Lorsque son frère aîné succombe à l'âge de neuf ans après une chute accidentelle, Michèle Nevert en a elle-même sept. Elle n'est pas présente sur les lieux et n'assistera pas aux funérailles. Injonction lui est faite de ne jamais parler de lui. Une véritable amnésie enfouit tout de l'existence de ce garçon, de leurs années partagées et des mois qui suivent la tragédie. Dans ce récit qui remonte le temps, la sœur convoque les oiseaux, ceux que son frère sauvait, ceux qui toujours ont peuplé le ciel autour d'elle, ceux enfin qu'appelle le départ définitif d'un enfant. À leurs chants, elle tresse le sien. À leur beauté, elle confie son chagrin. L'Envolé est un cheminement à travers l'absence des souvenirs, la volonté de rendre à la vie, le temps d'un livre, celui qui éternellement restera un enfant. Bouleversant.

 

Biographie de l’auteur

Michèle Nevert a mené une carrière universitaire qui l’a conduite au Québec où elle vit depuis de longues années.

Ancienne directrice du Département d’études littéraires, professeure de 1981 à 2014 à l’Université du Québec à Montréal, et psychothérapeute, elle s'est consacrée à l’étude des rapports entre la littérature et la folie, le langage des malades mentaux et les jeux de langage.

Elle est l’autrice de plusieurs ouvrages sur ces questions, notamment du premier livre consacré à l’humoriste Raymond Devos ("Devos, à double titre", PUF, 1994). Elle a dirigé des recherches sur les manuscrits des internés de l’hôpital Saint-Jean-de-Dieu (de 1870 à 1950), devenu par la suite l’hôpital Louis-Hippolyte-Lafontaine, et a préparé une anthologie de ces écrits.

Autrice de plusieurs essais sur le langage, "L'Envolé" (2025) est son premier récit personnel.

Date première édition: août 2025

Editeur: Rouergue

Genre: Essai , Roman

Mots clés :

Notre avis : 8 / 10 (1 note)

Enregistré le: 02 février 2026



Marinette
Appréciation de lecture
L'Envolé
Appréciation : 8 / 10
Commentaire #1 du : 02 février 2026
C’est un récit très personnel, d’une grande sensibilité et me semble-t-il d’une grande humanité.
L’auteure a perdu son frère aîné Jean-Claude, âgé de 9 ans, quand elle en avait 7.

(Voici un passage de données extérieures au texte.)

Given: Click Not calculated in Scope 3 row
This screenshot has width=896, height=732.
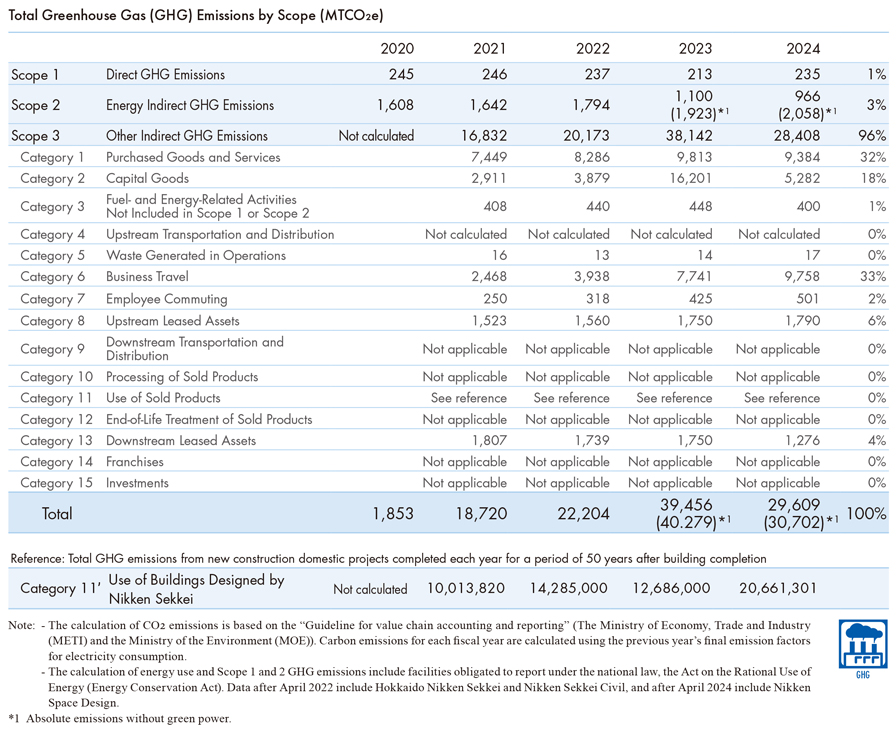Looking at the screenshot, I should 376,136.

Après ses études, elle est partie vivre au Québec, mais reste très attachée à la campagne aveyronnaise, dont sa famille est originaire.
On ne l’autorise pas à assister aux obsèques de son frère, ni de parler de cette mort accidentelle, une chute qui aurait pu être anodine, alors que Jean-Claude était sous la garde de ses grands-parents.

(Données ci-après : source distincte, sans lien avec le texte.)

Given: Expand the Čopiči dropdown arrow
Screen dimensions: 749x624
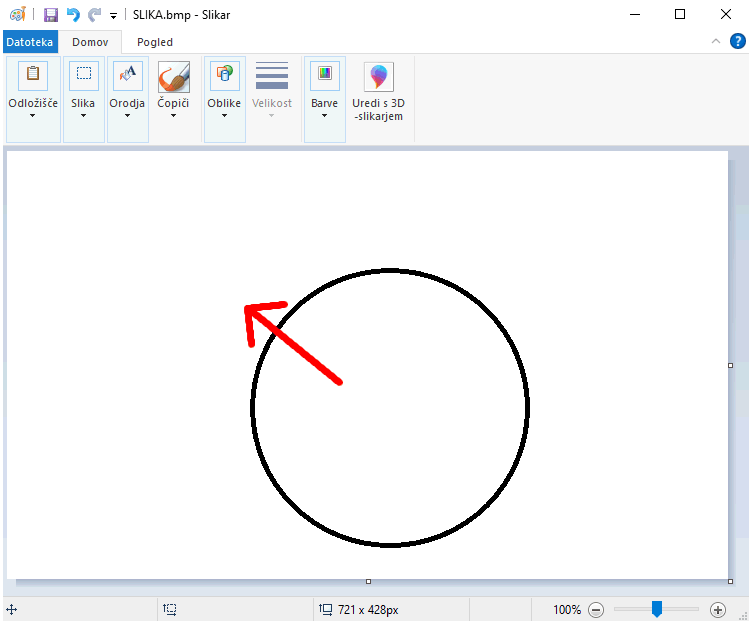Looking at the screenshot, I should coord(173,115).
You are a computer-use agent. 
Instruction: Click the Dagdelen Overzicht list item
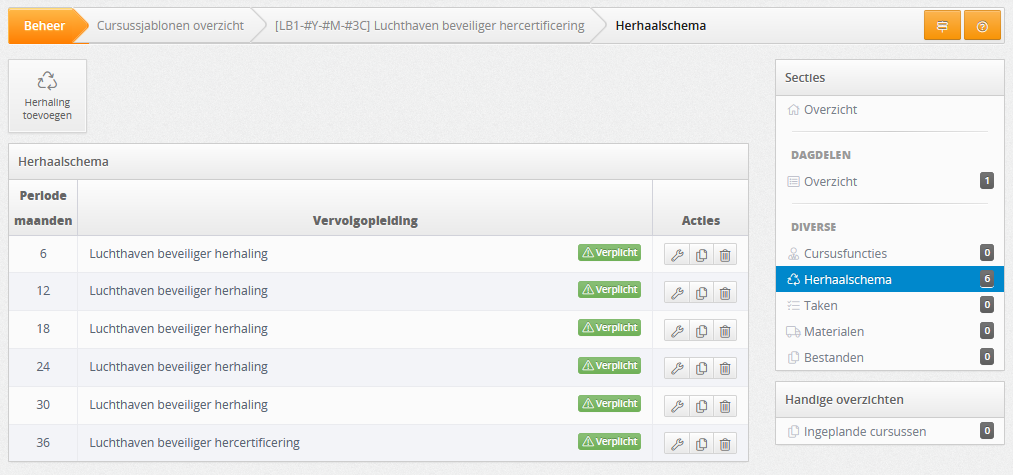pos(890,182)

C’est l’histoire de l’amnésie dissociative dont l’auteure est frappée, mais aussi celle de la douleur de la famille toute entière, qui ne se remettra jamais de ce deuil. En s’adressant à son frère, elle retrace toutes les conséquences de ce drame sur sa propre construction.
C’est une plongée dans l’enfance, dans les années 50/60 et dans le monde des oiseaux, qui sont vraiment omniprésents.

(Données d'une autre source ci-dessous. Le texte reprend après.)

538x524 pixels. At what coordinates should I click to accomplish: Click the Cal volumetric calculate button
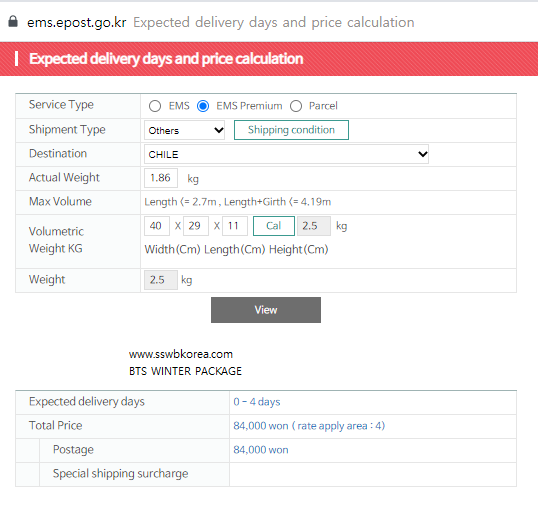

C’est un récit qui m’a beaucoup touchée, bouleversant, sincère, émaillé de citations très diverses, références à la chanson « la complainte de la butte » de Cora Vaucaire à la symphonie des éclairs de Zaho de Sagazan en passant par l’amitié de Françoise Hardy et Diane Dufresne.
Mais aussi référence à George Sand, Victor Hugo, Sartre …

La note tient compte des interventions sur les oiseaux que j'ai trouvées un peu trop encyclopédiques.